Dr Goodwin, associate professor of politics and international relations at the University of Nottingham, identified the Great Grimsby constituency of being at the greatest risk of falling into Ukip hands next year. He found that Ukip has gone from “strength to strength” in the Lincolnshire town, winning 41 per cent of the vote in this year’s elections – 18 points ahead of Labour – and displaying the “ideal demographics” to respond to the party’s appeal.
Its well-known MP, Austin Mitchell, will be stepping down next year after 37 years in parliament, depriving Labour of the “incumbency factor”.
Ukip could also have a good chance in Ashfield, Nottingham, the former mining constituency represented by Ms De Piero, the shadow minister for Women and Equalities. She scraped in with a tiny majority in a seat where the vote was widely split with the Tories and Liberal Democrats in 2010.
Although Ukip performed weakly there four years ago, it has bounced back to win the most votes in May and, according to Dr Goodwin, is “helped by a tradition of anti-Labour voting in the seat, which has disrupted old loyalties”.
Ms de Piero said: “We are working for every vote in Ashfield and we’ve knocked on doors each week since the last general election.
“We are a former mining community and we remember what Thatcher did to our pits, so I will be campaigning against Ukip because we don’t want a party led by a man who wants to ‘keep the flame of Thatcherism alive’ in Ashfield.”
Labour has hardened its message on immigration since the European elections, although it insists it will never resort to Ukip’s alleged xenophobia in blaming foreigners for Britain’s problems.
The shadow Chancellor, Ed Balls, said this weekend that he backs “fair movement, not free movement” for European Union citizens coming to this country.
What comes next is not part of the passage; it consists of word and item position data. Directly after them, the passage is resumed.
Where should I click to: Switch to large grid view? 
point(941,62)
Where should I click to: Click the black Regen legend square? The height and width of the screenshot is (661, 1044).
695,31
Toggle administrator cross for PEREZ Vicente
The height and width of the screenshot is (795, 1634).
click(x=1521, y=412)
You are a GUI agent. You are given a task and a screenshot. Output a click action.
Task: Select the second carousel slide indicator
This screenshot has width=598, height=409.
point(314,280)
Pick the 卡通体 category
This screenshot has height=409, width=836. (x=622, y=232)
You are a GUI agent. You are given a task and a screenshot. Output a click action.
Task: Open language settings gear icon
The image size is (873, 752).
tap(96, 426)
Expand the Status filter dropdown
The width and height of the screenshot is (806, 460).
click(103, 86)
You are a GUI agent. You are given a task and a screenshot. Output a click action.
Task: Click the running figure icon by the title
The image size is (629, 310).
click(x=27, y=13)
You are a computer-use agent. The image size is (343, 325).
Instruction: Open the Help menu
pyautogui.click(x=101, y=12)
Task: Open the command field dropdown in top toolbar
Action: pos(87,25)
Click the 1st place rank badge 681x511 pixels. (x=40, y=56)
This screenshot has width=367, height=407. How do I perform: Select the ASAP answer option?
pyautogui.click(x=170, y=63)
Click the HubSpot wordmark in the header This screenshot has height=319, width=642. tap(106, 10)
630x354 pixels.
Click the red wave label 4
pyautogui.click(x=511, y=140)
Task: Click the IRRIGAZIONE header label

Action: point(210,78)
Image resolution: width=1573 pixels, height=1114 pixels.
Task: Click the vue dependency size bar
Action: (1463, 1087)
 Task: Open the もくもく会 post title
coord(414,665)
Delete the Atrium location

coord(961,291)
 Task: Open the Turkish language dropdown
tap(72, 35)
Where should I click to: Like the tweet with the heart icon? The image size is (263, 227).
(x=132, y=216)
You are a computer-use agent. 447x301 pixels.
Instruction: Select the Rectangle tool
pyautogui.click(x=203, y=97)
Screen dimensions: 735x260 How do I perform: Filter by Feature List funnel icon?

Meanwhile, Rachel Reeves, the shadow Work and Pensions Secretary, said that a Labour government could withhold out-of-work benefits from EU migrants until they have paid into the system through National Insurance. “It isn’t right that somebody who has worked hard all their lives and has contributed to the system is entitled to only the same as somebody who has just come to this country, so we need to look at that,” she said.
Other parties are making similar moves. The Liberal Democrat leader, Nick Clegg, will also use a speech tomorrow to toughen his language on migration as he acknowledges many voters “have lost faith in Government’s ability to manage the flow of migrants from new EU states”.
He will argue that some future new EU members should be made to wait for more than the current limit of seven years before their citizens gain the right to work in this country.
The continuing impact of Ukip’s success on the Tories will be underlined on Wednesday when the London Mayor Boris Johnson is expected to conclude that quitting the EU is “definitely a viable option” for the capital and better than staying in an unreformed EU.
Other at-risk constituencies include Plymouth Moor View – situated in a more working-class part of the Devon city, and held by Alison Seabeck for Labour by 1,588 votes at the election – and Dudley North, where Ukip has a strong local branch and outpolled Labour by 12 points in this year’s local elections.
Dr Goodwin also predicted a concerted effort by Ukip in Rotherham, an historic Labour stronghold where the anti-EU party is established as the second political force.
It came second in a 2012 parliamentary by-election in the South Yorkshire constituency and took more than 40 per cent of the vote at the local elections, capturing 10 council seats and finishing a close runner-up in the other 11.
Some senior Labour figures are arguing for a low-key response, believing a strong Ukip performance will help Labour by depriving the Tories of votes. Others are pressing for a more aggressive stance because of Ukip’s inroads into Labour’s core support.